Subjective measures such as perceived exertion, mood state, sleep quality, and perceived fatigue have repeatedly been shown in endurance literature to detect maladaptation earlier than objective load metrics alone.

Heart rate, power, and pace tell us what happened.

Athlete perception helps explain why.

Isn’t This Overcomplicating Things?

Quite the opposite.

It simplifies decision-making.

Long-term ultramarathon performance is less about heroic weeks and more about reducing error — identifying small deviations before they become major interruptions.

Consistent feedback allows pattern recognition:

  • Motivation trending down across several days?

  • Routine efforts feeling disproportionately hard?

  • Subtle mechanical tightness appearing on descents?

  • Mental disengagement during long aerobic work?

These are not problems.

They are signals.

The goal is not constant adjustment. It is informed restraint.

When the training ecosystem is stable — sleep consistent, stress manageable, motivation high — progression is appropriate.

When the system is strained, maintaining consistency may be the greater win.
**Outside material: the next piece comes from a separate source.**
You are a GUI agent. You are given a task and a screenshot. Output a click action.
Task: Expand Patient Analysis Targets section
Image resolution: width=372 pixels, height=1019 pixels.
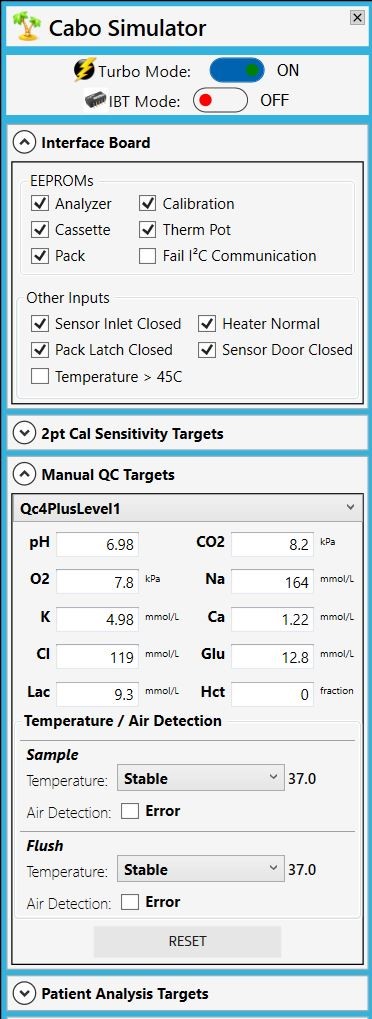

The plan provides structure. Feedback provides precision.

And precision is what sustains long-term performance gains in a sport defined by durability.

For athletes, this approach builds awareness and autonomy.

For coaches, it sharpens judgement, deepens the working bond, and provides understanding of the athlete beyond numbers alone.

Ultramarathon performance is not simply about how much training stress you can apply — but how intelligently you manage it over months and years.